▶ [GOAL OF THE EXERCISE]:
The range runs from the line containing "You are a computer-use" to the last line of the entries. Copy that range exactly, omitting pictures.

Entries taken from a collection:
++++++++
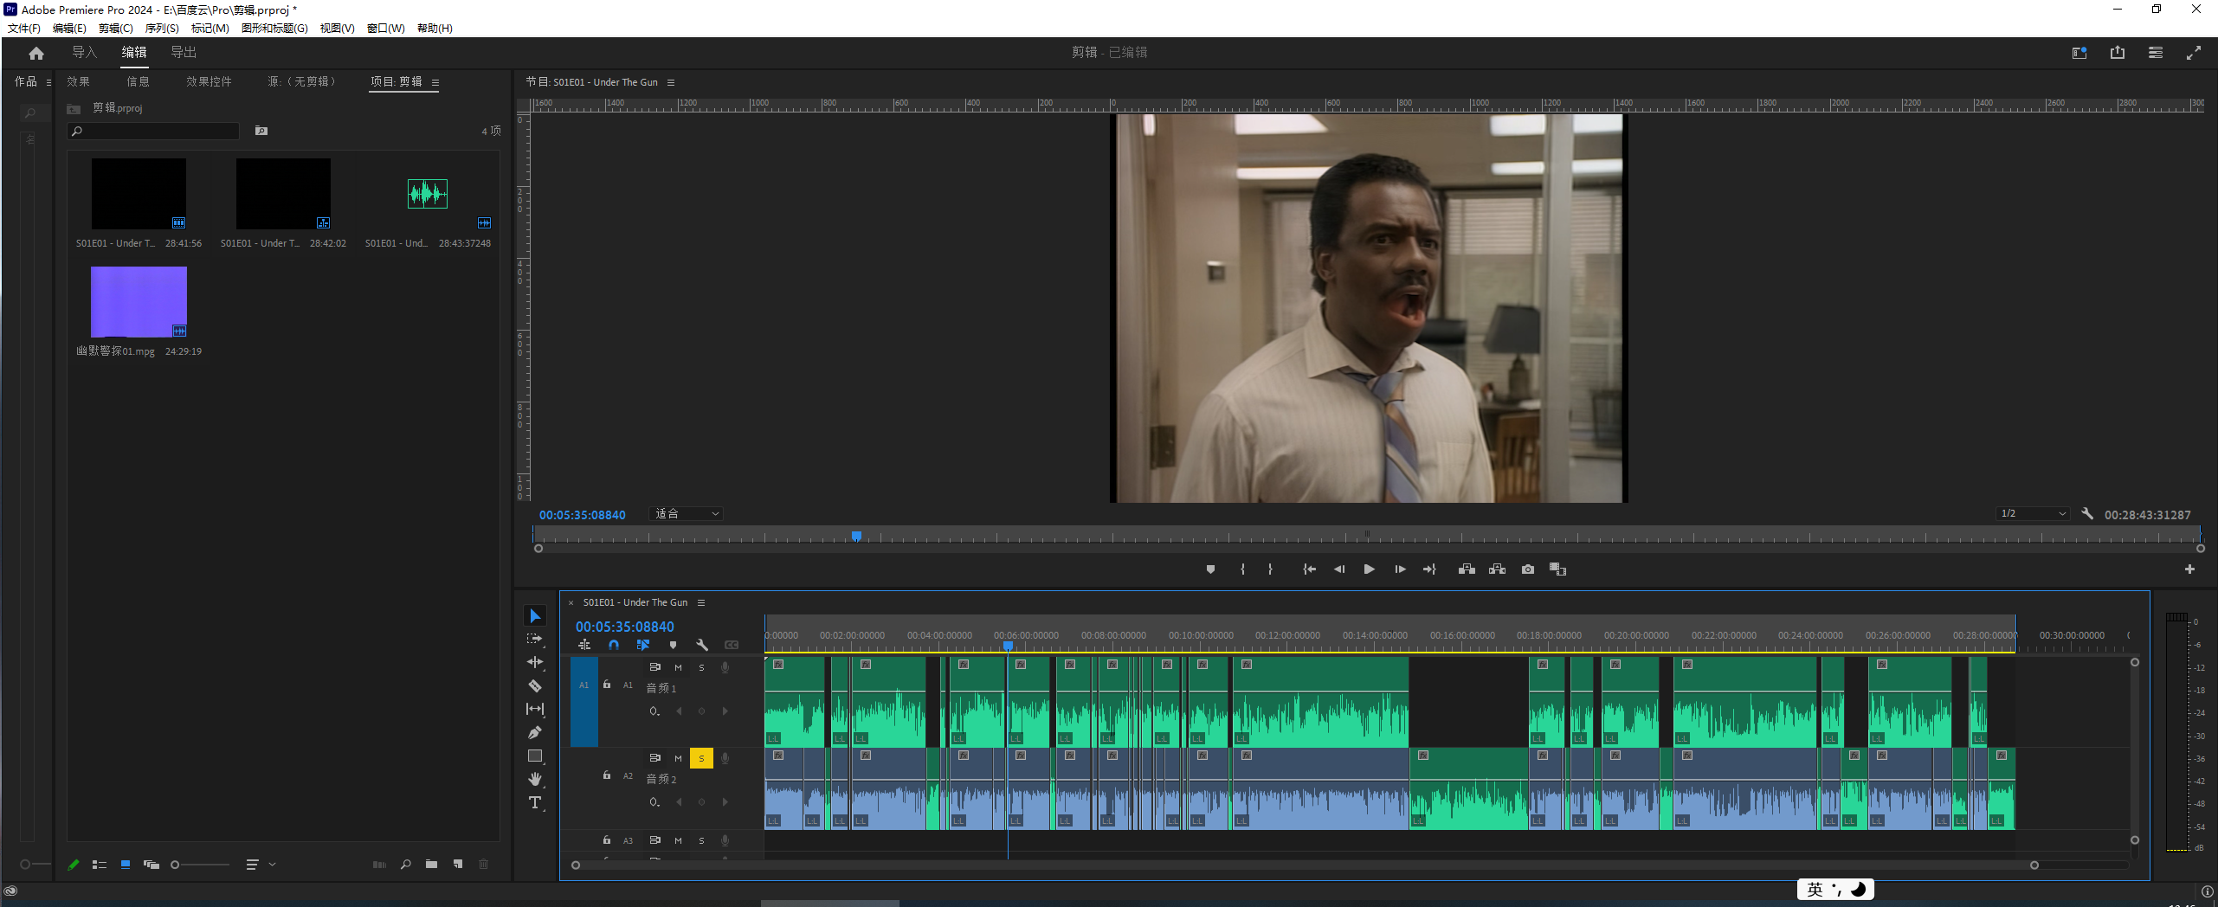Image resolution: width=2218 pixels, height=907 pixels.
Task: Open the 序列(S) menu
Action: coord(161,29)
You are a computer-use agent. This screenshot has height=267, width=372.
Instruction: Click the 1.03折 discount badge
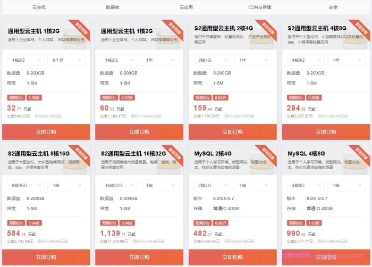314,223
++++++++
▶ [WRITTEN RESPONSE]:
You are a computer-use agent. This screenshot has height=267, width=372.
Instruction: Click the 1.03折 discount badge
314,223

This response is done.